Giacomo Serpotta, this humble son of art, and so high a connoisseur of elegance and feminine grace, had a special preference for the girl, who had, you can say, seen being born. Now, in seeing her so serious and so intent, and perhaps thoughtful, she had suddenly seen in her the form of her dark concept, and had delighted in it.

"How come," said the Bongiovanni, without detaching your eyes from the canvas, "how come they have not entrusted you with the direction of the apparatuses? It's something that still doesn't convince me, an arch of triumph!..." Giacomo Serpotta raised his shoulders with carelessness.

"There are so many sculptors and architects;" he said, "do you want them to think of a stuccoer?"

Then Pellegra turned round, and, coming before the great artist, exclaimed: "And where do they find him in all Sicily a sculptor who is equal to you?"

James smiled.

"Oh, there's the Vigliano..."

"Ah! yes, the Vigliano, who gives you the drawings of his statues... and sometimes also the models!... ah! ah!..."

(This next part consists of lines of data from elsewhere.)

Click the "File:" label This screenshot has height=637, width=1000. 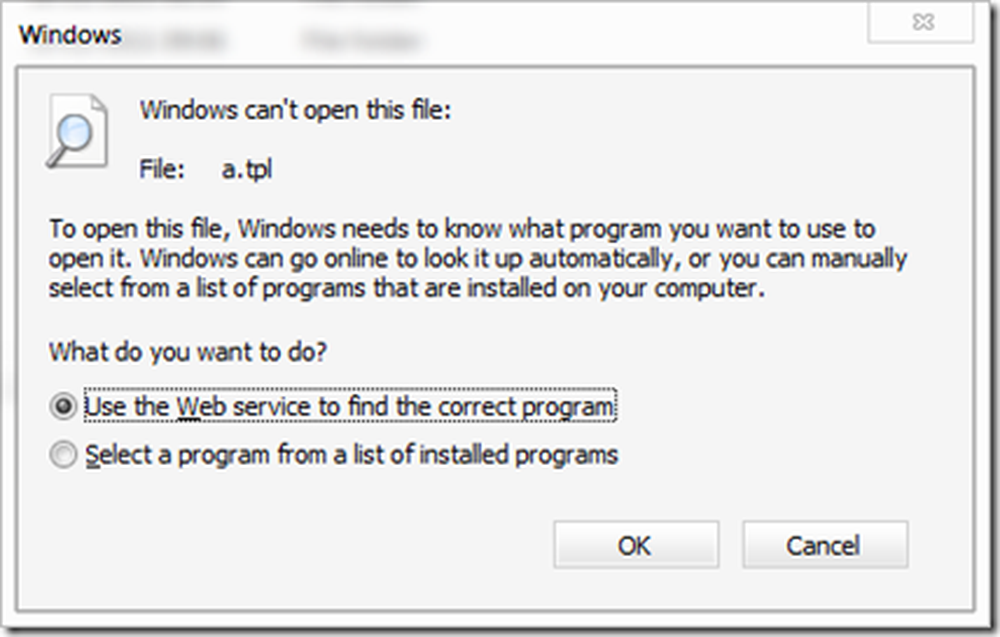point(162,169)
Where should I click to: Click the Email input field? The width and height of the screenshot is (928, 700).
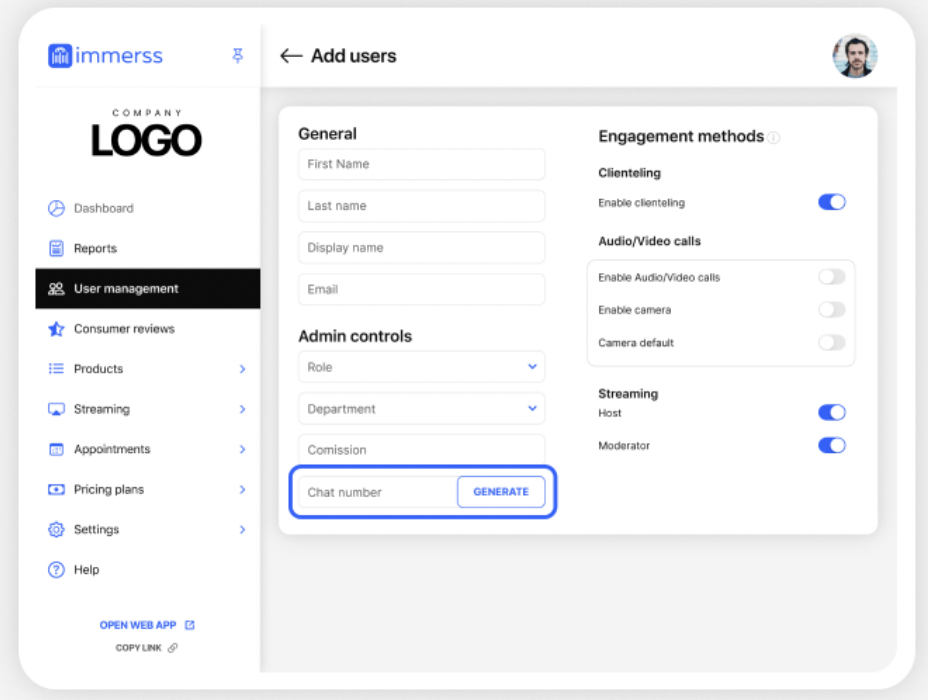click(x=420, y=289)
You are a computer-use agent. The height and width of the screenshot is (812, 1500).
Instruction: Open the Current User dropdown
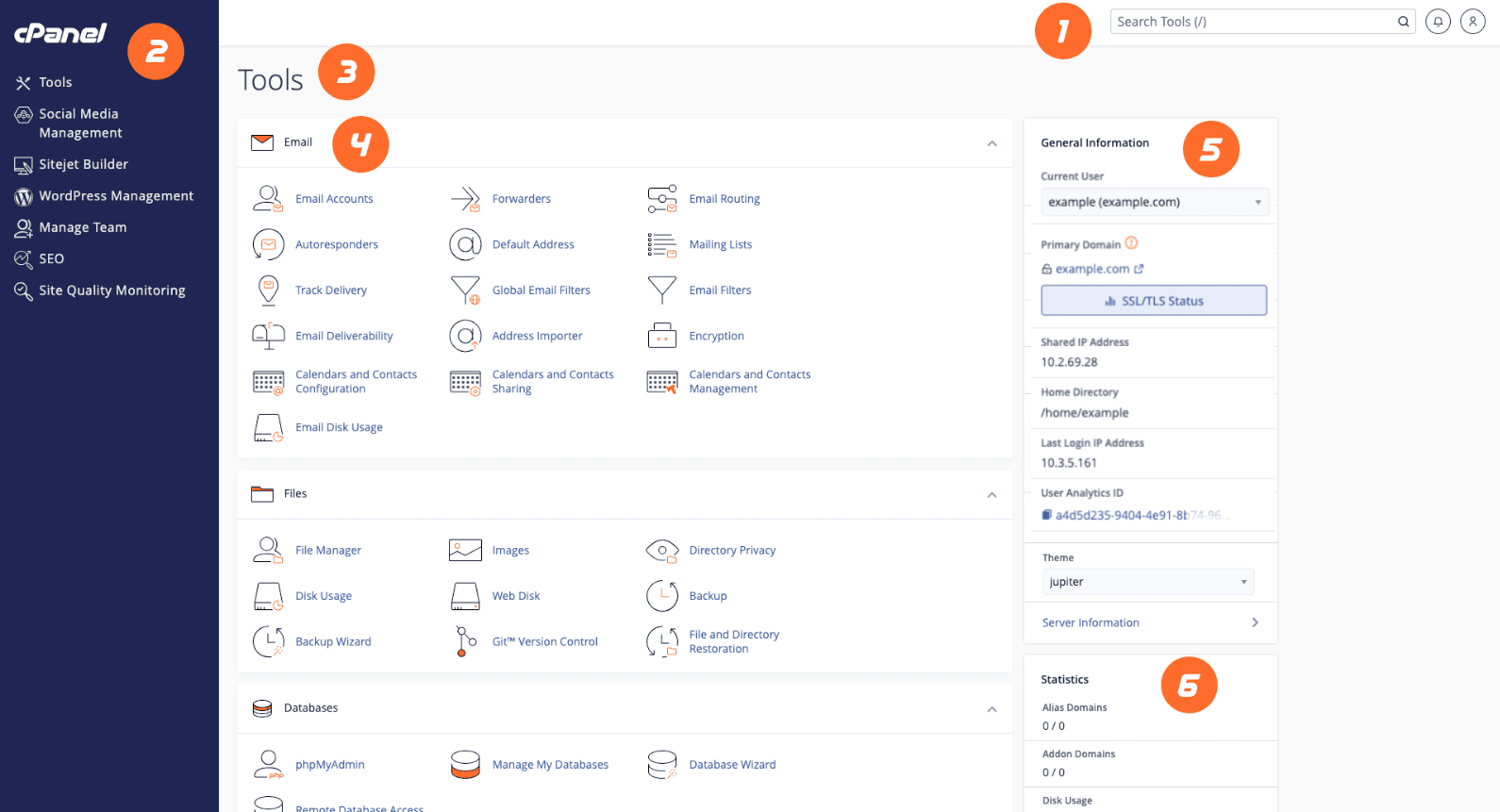click(x=1154, y=202)
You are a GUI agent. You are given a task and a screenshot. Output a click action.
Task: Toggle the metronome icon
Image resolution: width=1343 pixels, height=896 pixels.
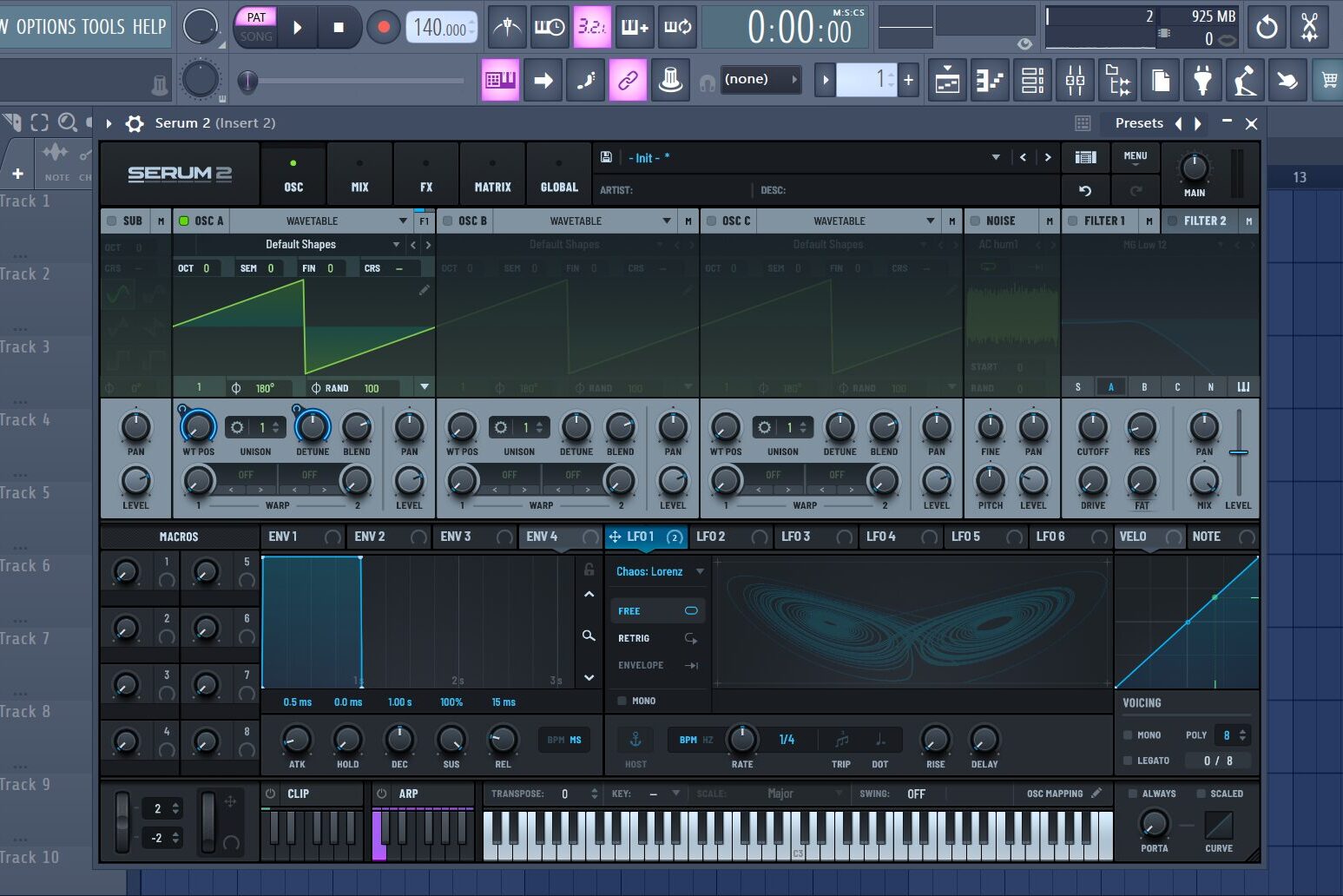pyautogui.click(x=507, y=28)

"No, but no!" exclaimed Giacomo Serpotta.

The speech fell on the triumphal arches that by commission of the Senate and the various guilds and "nations" were to be built and decorated for the official entrance of Vittorio Amedeo II, which would take place in the last year.

It was known that the Duke of Savoy had left his states and sailed to Sicily, where he would arrive in those days to take possession of the kingdom, where preparations for decoration were being made. The defense of the kingdom, the Senate, the guilds, the "nations" - as the colonies of countries beyond the kingdom were then called - were therefore put to work, so that the festivities for the crowning of the king were as magnificent and solemn as ever.

From the coming of Charles V, in 1535, until then none of the kings who had succeeded had ever set foot on the island; no one had been crowned in the ancient and noble cathedral, with the crown of Ruggero and Frederick II: the kingdom had felt almost mortified by the neglect of its distant monarchs, to whom it sent wide and generous gifts.

Instead, Vittorio Amedeo renewed the ancient splendors. He came to be crowned by the Metropolitan of Palermo, in the ancient seat of the most glorious monarchy in Italy; he came to restore lustre to the ancient palace where Frederick II had welcomed the flower of all kindness and from where he had almost imposed his will on Europe. There was enough to arouse palpitations and hopes in all, and to excite the pride of the city of ancient capital.

All of Palermo was partying! The whole of Palermo was set.

A genius and kind thought had spiritualized an act of courtesy; the Senate had in fact thought to adorn the cathedral for the ceremony of the coronation with a series of great paintings of opportunity, in tempera, representing the splendour of the life and reign of Vittorio Amedeo, entrusting them to the most famous painters who were then in Palermo. The Bongiovanni, the Flemish Borremans, Don Antonio Grano were among them.

The talk fell on the political events of those years. They remembered the long series of supplications followed after 1708: friar Ignazio Vulture who dreamed of the republic, Fr Prospero Fialdi, who wanted to drive away French and Irish; Fr Antonino Guerrieri, judge of the Consistory, because he had given shelter to a supposed rebel, the hermit of St. Matthew who partied, in his sermons, for the imperials, and the painter Ganguzzo with his sons and with his decapitated, valiant people, conspirators, and master Agatino Quaranta, consul of the "chiattiers," and others: such as hanged, as decapitated and corpses exposed to librarians, with infamous signs. They were the last victims that the dying Spanish rule sacrificed to itself.

The two artists spoke in shots wishing themselves a period of peace, against the skeptical predictions of Don Antonio Grano. But at this point he was knocked on the door. Pellegra went to open.

"Can you see the master?"

"Enter, enter," answered Pellegra, who recognized the visitor.

A mature man entered, followed by a young man.

"Good day, master; I have brought you my nephew whom I have spoken to you about..."

"Oh, good!" said the Bongiovanni from the top of his wooden throne giving a look of satisfaction to the young man.